Oh, I was stupid in suggesting that somebody out there likely still made the parts. They CAN, of course, but apparently decided the market did not support making such a bird and keeping any stock of it. (I imagine Agilent, at the time they pared their parts catalog, never suspected that calculator COLLECTORS would exist to look for such things.)

I myself hadn't suspected that HP was using a design in their displays that was so deviant from the layout of OTHER seven-segment displays that it would make a difference in how the device using it sent the information to be displayed (the decimal point requiring a full digit-space).

And I plainly muffed it when I thought that somebody would still be making a seven-segment display so small (ha!! and I thought .2" WAS small!!), when about the only manufacturers that would care to buy such a product would be calculator makers, who had abandoned LED displays for LCD long ago. (The main advantage of LCD of course is its low power requirements, making LED seem way too hungry and wasteful.)

So, the simple, easy method of component replacement is no longer available, unless we stumble into a box in some old dusty warehouse, with long-overlooked tray upon tray of 5082-7405s. It could happen. Still worth looking out for.

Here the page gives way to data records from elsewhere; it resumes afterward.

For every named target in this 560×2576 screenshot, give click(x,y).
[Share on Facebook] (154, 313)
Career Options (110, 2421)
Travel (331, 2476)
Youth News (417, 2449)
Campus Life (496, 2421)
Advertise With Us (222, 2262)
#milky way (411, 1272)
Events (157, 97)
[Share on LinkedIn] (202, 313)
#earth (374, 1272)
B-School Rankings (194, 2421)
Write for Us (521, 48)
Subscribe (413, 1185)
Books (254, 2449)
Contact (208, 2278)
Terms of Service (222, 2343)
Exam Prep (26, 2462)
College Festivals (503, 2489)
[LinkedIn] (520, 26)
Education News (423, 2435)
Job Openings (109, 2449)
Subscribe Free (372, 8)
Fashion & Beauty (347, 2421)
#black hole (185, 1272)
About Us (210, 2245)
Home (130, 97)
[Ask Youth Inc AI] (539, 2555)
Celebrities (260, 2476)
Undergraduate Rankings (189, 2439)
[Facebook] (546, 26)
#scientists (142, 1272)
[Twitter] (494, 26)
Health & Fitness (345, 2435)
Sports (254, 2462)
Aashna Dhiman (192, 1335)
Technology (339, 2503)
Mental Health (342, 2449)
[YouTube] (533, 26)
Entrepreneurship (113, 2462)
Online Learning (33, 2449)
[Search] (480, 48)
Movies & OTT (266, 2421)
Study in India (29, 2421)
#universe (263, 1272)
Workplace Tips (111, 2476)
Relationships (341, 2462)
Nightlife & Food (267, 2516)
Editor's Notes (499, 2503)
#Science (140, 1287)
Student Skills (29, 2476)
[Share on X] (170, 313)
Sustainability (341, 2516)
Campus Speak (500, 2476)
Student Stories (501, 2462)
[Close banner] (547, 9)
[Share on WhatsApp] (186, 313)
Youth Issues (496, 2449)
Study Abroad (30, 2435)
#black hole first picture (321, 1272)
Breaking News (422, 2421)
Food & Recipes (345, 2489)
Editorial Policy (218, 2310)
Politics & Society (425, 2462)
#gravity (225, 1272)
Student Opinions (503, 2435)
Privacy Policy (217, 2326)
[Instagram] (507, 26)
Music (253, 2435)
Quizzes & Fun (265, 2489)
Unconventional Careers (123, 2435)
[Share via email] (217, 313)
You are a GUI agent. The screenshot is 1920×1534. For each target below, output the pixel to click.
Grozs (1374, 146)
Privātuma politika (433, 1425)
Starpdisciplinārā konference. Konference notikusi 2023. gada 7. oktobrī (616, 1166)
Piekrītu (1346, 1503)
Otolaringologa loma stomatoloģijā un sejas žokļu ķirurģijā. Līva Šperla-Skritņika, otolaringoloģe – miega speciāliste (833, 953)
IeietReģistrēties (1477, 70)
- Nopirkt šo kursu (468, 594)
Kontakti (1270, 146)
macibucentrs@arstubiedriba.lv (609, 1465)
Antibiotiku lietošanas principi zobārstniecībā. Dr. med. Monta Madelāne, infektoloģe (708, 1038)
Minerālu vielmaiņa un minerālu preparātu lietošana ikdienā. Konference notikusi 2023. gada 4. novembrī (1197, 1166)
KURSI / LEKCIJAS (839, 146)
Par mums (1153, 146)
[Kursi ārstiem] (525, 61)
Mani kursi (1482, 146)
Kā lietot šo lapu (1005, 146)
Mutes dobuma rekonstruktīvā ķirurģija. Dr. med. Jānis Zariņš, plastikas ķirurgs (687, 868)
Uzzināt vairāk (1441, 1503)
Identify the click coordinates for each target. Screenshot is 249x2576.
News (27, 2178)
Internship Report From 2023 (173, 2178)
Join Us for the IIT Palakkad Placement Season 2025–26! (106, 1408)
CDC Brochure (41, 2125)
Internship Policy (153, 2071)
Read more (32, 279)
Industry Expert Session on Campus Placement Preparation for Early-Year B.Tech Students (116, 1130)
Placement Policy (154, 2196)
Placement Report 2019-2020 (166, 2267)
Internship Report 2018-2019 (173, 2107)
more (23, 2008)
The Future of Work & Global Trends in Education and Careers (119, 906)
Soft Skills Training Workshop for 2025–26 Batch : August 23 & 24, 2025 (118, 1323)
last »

So much for the "easy way". I wrote about the possibility of a more complicated option, and maybe ended on too skeptical a note, primarily because in my mind, the economics of it were poor as an "enterprise", even considering the eBay price of Classics. But economics can change, and even such a "Frankenstein" display as my proposal might SOMETIME be worth doing, should fully-working Classics be so desired that collectors begin to seek extra-HP solutions.

But I intended to point out that while what HP produced was a showcase example of their technological superiority (as most everything they produced back then WAS-- they showed off because they got business that way, and because THEY COULD do what others often couldn't!), that you could still investigate, understand and finally, replicate the result, if not the elegance, of the original.

Some of the tools and the tech once available only to a major concern such as HP are now the realm of small organizations in your hometown.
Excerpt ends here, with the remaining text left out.